Exercise description: Would you print all of the records below exactly, without skipping any?

Data provided:
========

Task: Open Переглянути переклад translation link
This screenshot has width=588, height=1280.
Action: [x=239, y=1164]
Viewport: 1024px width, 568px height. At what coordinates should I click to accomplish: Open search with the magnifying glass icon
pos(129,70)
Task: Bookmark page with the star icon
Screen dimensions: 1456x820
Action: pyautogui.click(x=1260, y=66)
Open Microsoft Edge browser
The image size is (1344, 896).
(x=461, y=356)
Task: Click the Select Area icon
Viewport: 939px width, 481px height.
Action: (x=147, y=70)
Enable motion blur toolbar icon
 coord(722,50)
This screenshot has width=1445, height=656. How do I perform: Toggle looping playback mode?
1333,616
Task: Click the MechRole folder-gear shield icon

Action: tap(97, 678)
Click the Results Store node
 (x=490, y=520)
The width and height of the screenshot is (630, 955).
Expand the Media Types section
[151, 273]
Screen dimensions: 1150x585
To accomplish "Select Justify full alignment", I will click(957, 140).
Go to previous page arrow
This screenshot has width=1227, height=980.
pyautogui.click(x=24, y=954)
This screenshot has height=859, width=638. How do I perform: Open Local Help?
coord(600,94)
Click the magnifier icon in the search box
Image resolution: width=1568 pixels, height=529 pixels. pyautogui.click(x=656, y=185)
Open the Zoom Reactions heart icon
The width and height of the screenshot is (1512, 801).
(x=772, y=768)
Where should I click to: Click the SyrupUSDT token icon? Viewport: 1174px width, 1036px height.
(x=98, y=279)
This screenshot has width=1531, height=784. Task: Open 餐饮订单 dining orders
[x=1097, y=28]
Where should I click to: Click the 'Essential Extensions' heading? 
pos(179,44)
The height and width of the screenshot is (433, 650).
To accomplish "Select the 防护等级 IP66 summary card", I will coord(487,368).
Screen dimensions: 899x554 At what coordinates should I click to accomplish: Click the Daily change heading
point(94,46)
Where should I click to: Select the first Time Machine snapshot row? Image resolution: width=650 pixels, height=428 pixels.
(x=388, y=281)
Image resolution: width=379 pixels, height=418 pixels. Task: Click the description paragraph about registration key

========

Final answer:
Task: Open Переглянути переклад translation link
This screenshot has width=588, height=1280.
Action: [x=239, y=1164]
Viewport: 1024px width, 568px height. At what coordinates should I click to accomplish: Open search with the magnifying glass icon
pos(129,70)
Task: Bookmark page with the star icon
Screen dimensions: 1456x820
Action: pyautogui.click(x=1260, y=66)
Open Microsoft Edge browser
The image size is (1344, 896).
(x=461, y=356)
Task: Click the Select Area icon
Viewport: 939px width, 481px height.
Action: (x=147, y=70)
Enable motion blur toolbar icon
 coord(722,50)
This screenshot has width=1445, height=656. How do I perform: Toggle looping playback mode?
1333,616
Task: Click the MechRole folder-gear shield icon

Action: tap(97, 678)
Click the Results Store node
 (x=490, y=520)
The width and height of the screenshot is (630, 955).
Expand the Media Types section
[151, 273]
Screen dimensions: 1150x585
To accomplish "Select Justify full alignment", I will click(957, 140).
Go to previous page arrow
This screenshot has width=1227, height=980.
pyautogui.click(x=24, y=954)
This screenshot has height=859, width=638. How do I perform: Open Local Help?
coord(600,94)
Click the magnifier icon in the search box
Image resolution: width=1568 pixels, height=529 pixels. pyautogui.click(x=656, y=185)
Open the Zoom Reactions heart icon
The width and height of the screenshot is (1512, 801).
(x=772, y=768)
Where should I click to: Click the SyrupUSDT token icon? Viewport: 1174px width, 1036px height.
(x=98, y=279)
This screenshot has width=1531, height=784. Task: Open 餐饮订单 dining orders
[x=1097, y=28]
Where should I click to: Click the 'Essential Extensions' heading? 
pos(179,44)
The height and width of the screenshot is (433, 650).
To accomplish "Select the 防护等级 IP66 summary card", I will coord(487,368).
Screen dimensions: 899x554 At what coordinates should I click to accomplish: Click the Daily change heading
point(94,46)
Where should I click to: Select the first Time Machine snapshot row? Image resolution: width=650 pixels, height=428 pixels.
(x=388, y=281)
Image resolution: width=379 pixels, height=418 pixels. Task: Click the description paragraph about registration key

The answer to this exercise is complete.